[What is needed]:
Restate word for word the lines of the material below, from the line with "前のページに戻る (89, 1361)" to the line with "Read more (81, 313)", both lines included, and no others.

###

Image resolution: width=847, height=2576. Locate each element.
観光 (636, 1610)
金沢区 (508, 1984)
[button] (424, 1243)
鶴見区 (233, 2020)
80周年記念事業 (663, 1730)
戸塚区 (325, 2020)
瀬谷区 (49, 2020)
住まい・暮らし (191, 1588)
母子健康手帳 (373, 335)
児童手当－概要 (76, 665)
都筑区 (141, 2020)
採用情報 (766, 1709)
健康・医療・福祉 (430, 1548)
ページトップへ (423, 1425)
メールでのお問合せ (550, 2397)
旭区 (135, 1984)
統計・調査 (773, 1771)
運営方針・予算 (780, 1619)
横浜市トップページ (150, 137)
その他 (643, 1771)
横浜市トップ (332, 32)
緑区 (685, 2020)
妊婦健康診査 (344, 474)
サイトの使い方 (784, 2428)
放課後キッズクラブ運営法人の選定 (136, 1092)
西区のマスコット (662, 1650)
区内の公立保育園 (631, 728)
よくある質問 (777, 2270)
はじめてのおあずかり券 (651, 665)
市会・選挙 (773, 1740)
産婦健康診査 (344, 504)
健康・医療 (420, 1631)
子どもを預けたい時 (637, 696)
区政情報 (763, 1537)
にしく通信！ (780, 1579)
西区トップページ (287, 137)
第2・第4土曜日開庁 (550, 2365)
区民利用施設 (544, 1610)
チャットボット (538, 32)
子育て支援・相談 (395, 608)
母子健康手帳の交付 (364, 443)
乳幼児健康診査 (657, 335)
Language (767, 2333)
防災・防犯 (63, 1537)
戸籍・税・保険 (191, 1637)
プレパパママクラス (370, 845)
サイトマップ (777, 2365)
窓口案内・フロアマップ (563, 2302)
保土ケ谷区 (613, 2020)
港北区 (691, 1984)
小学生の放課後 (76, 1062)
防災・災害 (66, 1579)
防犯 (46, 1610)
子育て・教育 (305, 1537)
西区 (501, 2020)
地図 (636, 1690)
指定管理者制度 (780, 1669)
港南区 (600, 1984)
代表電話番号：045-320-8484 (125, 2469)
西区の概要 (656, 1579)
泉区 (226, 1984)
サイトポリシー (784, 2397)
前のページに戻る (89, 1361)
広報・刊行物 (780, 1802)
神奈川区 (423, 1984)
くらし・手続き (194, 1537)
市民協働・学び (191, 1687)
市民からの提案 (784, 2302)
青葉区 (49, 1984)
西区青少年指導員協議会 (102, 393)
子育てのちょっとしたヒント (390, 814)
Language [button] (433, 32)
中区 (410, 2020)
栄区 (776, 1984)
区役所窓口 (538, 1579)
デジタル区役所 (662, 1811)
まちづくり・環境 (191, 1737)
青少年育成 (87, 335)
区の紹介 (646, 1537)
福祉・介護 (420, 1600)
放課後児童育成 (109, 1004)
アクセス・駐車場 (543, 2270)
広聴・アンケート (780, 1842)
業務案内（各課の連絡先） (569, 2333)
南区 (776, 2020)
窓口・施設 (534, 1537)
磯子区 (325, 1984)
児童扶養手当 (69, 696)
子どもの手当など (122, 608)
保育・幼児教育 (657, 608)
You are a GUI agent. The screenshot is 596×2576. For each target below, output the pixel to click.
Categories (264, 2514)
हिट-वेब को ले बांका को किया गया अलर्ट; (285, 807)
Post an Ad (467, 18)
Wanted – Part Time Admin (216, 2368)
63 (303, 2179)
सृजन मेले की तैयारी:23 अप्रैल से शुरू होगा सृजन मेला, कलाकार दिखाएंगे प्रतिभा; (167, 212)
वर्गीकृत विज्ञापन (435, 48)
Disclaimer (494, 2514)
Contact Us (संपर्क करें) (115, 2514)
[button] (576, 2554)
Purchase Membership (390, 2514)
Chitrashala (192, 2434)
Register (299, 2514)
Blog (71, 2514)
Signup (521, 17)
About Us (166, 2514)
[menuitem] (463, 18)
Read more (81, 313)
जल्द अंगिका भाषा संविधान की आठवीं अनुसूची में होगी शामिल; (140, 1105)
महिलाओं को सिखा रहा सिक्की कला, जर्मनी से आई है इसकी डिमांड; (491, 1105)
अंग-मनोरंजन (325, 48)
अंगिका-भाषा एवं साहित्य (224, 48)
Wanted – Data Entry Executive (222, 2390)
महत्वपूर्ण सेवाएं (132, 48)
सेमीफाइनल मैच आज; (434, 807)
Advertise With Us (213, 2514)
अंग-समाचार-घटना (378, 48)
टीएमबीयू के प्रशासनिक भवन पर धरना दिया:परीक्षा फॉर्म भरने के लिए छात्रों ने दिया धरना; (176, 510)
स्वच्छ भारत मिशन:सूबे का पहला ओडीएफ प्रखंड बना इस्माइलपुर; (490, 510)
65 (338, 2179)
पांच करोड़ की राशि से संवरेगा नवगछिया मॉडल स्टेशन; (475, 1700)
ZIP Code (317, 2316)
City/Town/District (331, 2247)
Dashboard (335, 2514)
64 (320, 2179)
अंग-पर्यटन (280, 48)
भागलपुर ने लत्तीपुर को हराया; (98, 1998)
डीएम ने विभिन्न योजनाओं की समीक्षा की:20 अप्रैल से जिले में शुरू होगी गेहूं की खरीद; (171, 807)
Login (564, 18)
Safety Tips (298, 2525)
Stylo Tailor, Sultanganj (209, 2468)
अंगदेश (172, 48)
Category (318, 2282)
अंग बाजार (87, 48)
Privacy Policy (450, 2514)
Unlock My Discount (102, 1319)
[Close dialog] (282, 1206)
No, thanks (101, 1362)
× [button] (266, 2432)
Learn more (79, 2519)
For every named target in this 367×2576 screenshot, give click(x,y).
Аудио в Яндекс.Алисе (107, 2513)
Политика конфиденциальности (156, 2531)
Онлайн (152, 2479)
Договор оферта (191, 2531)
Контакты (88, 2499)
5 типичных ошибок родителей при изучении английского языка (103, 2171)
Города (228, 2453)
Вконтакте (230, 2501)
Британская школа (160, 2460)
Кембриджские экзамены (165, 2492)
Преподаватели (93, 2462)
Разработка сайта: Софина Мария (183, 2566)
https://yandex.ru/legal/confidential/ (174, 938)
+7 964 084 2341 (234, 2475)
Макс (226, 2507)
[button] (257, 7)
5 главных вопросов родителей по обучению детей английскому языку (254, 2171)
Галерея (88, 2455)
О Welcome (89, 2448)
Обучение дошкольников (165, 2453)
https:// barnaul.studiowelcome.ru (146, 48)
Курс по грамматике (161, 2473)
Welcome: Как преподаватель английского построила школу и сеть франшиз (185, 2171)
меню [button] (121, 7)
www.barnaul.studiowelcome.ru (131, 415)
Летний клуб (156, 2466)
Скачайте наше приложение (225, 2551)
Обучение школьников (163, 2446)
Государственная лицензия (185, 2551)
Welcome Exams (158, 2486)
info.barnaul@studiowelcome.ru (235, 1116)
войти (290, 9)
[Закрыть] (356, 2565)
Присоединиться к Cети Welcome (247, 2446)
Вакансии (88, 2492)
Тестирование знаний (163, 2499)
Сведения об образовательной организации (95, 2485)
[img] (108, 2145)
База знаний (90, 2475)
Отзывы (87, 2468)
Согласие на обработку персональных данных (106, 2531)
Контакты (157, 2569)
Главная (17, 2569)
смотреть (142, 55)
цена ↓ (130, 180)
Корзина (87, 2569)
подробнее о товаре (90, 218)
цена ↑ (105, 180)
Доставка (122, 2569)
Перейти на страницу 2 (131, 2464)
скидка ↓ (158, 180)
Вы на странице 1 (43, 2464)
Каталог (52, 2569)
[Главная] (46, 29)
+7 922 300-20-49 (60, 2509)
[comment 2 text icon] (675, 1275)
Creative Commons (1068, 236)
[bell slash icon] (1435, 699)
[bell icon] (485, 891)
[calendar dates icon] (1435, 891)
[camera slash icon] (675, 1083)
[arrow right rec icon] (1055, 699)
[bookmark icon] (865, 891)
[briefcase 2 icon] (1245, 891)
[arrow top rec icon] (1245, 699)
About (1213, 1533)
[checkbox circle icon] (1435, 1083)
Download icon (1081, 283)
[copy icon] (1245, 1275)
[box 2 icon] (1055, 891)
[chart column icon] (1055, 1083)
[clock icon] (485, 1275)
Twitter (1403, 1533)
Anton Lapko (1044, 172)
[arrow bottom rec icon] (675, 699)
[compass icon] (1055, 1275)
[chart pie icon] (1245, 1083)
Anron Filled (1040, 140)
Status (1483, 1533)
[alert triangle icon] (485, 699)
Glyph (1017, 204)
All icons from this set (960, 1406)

###

[Exercise output]:
前のページに戻る (89, 1361)
広報・刊行物 (780, 1802)
神奈川区 (423, 1984)
くらし・手続き (194, 1537)
市民協働・学び (191, 1687)
市民からの提案 (784, 2302)
青葉区 (49, 1984)
西区青少年指導員協議会 (102, 393)
子育てのちょっとしたヒント (390, 814)
Language [button] (433, 32)
中区 (410, 2020)
栄区 (776, 1984)
区役所窓口 (538, 1579)
デジタル区役所 (662, 1811)
まちづくり・環境 (191, 1737)
青少年育成 (87, 335)
区の紹介 (646, 1537)
福祉・介護 (420, 1600)
放課後児童育成 (109, 1004)
アクセス・駐車場 (543, 2270)
広聴・アンケート (780, 1842)
業務案内（各課の連絡先） (569, 2333)
南区 (776, 2020)
窓口・施設 (534, 1537)
磯子区 (325, 1984)
児童扶養手当 (69, 696)
子どもの手当など (122, 608)
保育・幼児教育 (657, 608)
You are a GUI agent. The screenshot is 596×2576. For each target below, output the pixel to click.
Categories (264, 2514)
हिट-वेब को ले बांका को किया गया अलर्ट; (285, 807)
Post an Ad (467, 18)
Wanted – Part Time Admin (216, 2368)
63 (303, 2179)
सृजन मेले की तैयारी:23 अप्रैल से शुरू होगा सृजन मेला, कलाकार दिखाएंगे प्रतिभा; (167, 212)
वर्गीकृत विज्ञापन (435, 48)
Disclaimer (494, 2514)
Contact Us (संपर्क करें) (115, 2514)
[button] (576, 2554)
Purchase Membership (390, 2514)
Chitrashala (192, 2434)
Register (299, 2514)
Blog (71, 2514)
Signup (521, 17)
About Us (166, 2514)
[menuitem] (463, 18)
Read more (81, 313)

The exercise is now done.